M. le ministre des finances (M.
d’Huart). -
Messieurs, en vérité, je ne comprends pas comment M. Demonceau, qui s’est posé
le défenseur de l’industrie drapière, vienne présenter à la chambre une
proposition qui est complétement hostile à cette industrie. En effet, le député
de Verviers veut protéger avant tout, dit-il, l’industrie drapière, et en même
temps il propose d’empêcher l’entrée en Belgique d’une matière première
nécessaire à cette industrie ; mais dans son système il devrait plutôt proposer
une diminution sur le droit qui frappe l’entrée des fils de laine, car agir
comme il le fait en ce moment, c’est vouloir entraver la fabrication des
casimirs à côtes, dont il vient de parler comme d’un nouveau tissu dont il faut
cependant assurer la vente à nos industriels.

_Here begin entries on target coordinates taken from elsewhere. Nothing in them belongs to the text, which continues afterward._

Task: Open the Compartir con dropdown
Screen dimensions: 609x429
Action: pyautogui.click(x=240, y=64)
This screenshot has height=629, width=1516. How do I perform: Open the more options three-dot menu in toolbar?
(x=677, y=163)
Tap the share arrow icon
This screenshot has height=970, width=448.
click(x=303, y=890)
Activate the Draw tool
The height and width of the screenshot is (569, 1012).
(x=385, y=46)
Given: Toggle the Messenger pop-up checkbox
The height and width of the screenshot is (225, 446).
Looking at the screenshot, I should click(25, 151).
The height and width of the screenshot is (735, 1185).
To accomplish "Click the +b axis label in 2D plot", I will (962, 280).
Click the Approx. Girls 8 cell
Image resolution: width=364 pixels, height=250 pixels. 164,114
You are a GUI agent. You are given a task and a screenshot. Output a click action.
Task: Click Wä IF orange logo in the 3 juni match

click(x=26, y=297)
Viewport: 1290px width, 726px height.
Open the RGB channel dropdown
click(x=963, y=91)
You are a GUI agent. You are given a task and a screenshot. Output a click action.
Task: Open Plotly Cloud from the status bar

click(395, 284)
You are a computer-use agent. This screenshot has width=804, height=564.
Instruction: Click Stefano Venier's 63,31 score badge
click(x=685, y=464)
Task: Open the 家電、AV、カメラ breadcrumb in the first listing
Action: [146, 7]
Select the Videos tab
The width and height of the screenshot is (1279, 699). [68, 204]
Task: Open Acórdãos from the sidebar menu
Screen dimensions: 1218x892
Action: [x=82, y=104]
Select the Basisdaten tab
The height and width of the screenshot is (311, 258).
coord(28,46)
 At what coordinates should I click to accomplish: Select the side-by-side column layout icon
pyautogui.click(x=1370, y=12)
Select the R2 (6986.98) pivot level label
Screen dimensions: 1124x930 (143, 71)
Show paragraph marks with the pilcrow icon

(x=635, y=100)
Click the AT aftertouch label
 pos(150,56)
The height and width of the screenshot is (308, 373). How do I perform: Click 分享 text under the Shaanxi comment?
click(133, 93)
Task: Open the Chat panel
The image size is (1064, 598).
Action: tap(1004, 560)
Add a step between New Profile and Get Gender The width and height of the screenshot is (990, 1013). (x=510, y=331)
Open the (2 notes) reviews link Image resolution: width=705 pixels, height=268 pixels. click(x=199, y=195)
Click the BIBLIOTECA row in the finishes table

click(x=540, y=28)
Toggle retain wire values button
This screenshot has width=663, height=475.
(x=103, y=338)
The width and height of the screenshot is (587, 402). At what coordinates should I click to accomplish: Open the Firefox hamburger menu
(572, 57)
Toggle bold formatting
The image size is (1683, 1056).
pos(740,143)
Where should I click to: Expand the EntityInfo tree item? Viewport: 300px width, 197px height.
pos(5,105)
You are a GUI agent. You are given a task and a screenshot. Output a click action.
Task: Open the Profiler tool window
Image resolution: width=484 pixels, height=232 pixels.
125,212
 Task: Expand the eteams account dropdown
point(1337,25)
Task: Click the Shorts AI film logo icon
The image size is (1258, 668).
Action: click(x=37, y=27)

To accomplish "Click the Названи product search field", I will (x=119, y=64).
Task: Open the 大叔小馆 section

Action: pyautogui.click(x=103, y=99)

C’est en vérité comme si l’on
demandait de frapper l’importation de la laine d’un droit élevé pour en
faciliter l’achat à nos drapiers.
Ainsi, messieurs,
la proposition de M. Demonceau va en sens inverse du but qu’il veut atteindre.
Il en sera probablement de même de toutes ces propositions improvisées dont
nous serons saisis incidemment.
Les questions de
douanes qui au premier abord paraissent faciles, parce que, presque toujours,
on ne les considère que sous une seule face, sont cependant très ardues ;
chaque article du tarif embrasse une foule d’intérêts différents et opposés.
C’est ainsi que la proposition de M. Demonceau aurait pour effet, si elle était
admise, de protéger le filage indigène de la laine au détriment du fabricant de
draps ; tout à l’heure c’était le filage qui était aux prises avec le tordage.
L’augmentation de
droit que l’honorable M. Dumortier voudrait introduire d’une autre manière
aurait nécessairement le même résultat que celle de M. Demonceau.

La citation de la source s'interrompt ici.